Взрослые вежливо, даже в трамвае,
"Сходите здесь, гражданин?”, говорят.

Или вот еще:

Вот и 17 пришли незаметно,
Прошелестели листки дневника,
Буквы как-будто наклонены ветром,
Их выводила по-детски рука.
Годы и дни, календарь моей жизни,
Мысли, мечты, какофония чувств,
Ветреный нрав и характер капризный,
Вихрь настроений, веселье и грусть.
Все впереди, все зовет меня, манит,
Мне предстоит еще столько узнать,
Приобрести много новых познаний,
В первый раз девушку поцеловать.

Стихоплетство закономерно привело меня к редакторству сначала классной, а потом общешкольной стенгазеты. И я впервые ощутил сладостную трепетность удовлетворяемого честолюбия. Ее уровень поднялся еще выше, когда зимой 1947 года мне было высочайше доверено сочинить стихи к празднованию 800-летия Москвы. На школьном комсомольском собрании я тоже первый раз в жизни взошел на трибуну и вдохновенно прочел свою многословную торжественную оду. Никаким заикой я уже не был.

* * *

Тинейджеровые годы, как никакие другие, почти у каждого из нас теснятся крепкой многосторонней подростковой дружбой. В этом возрасте поиск места под солнцем, наверно, связан с тем, что человеку важно сравнить себя со своим сверстником, посмотреть на себя его глазами, поведать ему то, что маме с папой доверить никак нельзя.

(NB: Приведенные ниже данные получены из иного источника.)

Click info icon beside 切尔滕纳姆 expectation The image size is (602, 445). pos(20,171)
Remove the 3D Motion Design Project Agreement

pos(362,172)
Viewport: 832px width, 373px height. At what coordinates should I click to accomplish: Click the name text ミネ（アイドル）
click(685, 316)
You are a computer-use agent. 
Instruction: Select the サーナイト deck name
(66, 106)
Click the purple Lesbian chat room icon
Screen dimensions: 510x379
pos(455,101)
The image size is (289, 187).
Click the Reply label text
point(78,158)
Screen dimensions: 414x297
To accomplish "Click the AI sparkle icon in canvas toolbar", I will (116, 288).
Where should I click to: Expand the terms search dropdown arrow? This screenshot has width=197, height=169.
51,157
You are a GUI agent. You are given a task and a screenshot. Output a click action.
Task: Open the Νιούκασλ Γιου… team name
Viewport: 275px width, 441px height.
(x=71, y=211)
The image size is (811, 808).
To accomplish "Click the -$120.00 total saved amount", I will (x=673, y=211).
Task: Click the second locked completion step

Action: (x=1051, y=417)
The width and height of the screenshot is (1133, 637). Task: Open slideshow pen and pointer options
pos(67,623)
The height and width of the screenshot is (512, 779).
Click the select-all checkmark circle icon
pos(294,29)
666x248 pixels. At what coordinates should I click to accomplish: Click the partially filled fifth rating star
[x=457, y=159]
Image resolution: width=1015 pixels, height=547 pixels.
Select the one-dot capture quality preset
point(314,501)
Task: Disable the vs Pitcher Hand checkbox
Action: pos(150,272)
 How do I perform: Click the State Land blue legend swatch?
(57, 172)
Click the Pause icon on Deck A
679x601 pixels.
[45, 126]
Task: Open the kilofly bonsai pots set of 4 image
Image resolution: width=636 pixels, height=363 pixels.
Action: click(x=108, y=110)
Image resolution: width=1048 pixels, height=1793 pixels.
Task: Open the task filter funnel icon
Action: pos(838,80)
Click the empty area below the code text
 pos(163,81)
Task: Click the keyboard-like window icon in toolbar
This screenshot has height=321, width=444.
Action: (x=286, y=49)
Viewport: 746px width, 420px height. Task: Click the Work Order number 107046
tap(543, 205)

Мое отрочество, а потом юность была плотно наполнена дружбой с двумя моими одноклассниками Котей Брагинским и Мариком Вайнштейном. Они оба были круглыми отличниками, жили в одном доме и дружили друг с другом с раннего детства. Меня к Косте (с кличкой Кот, конечно) тянула наша одинаковая склонность к псевдо-глубокомысленному философствованию, а проще говоря, к балабольству и краснобайству.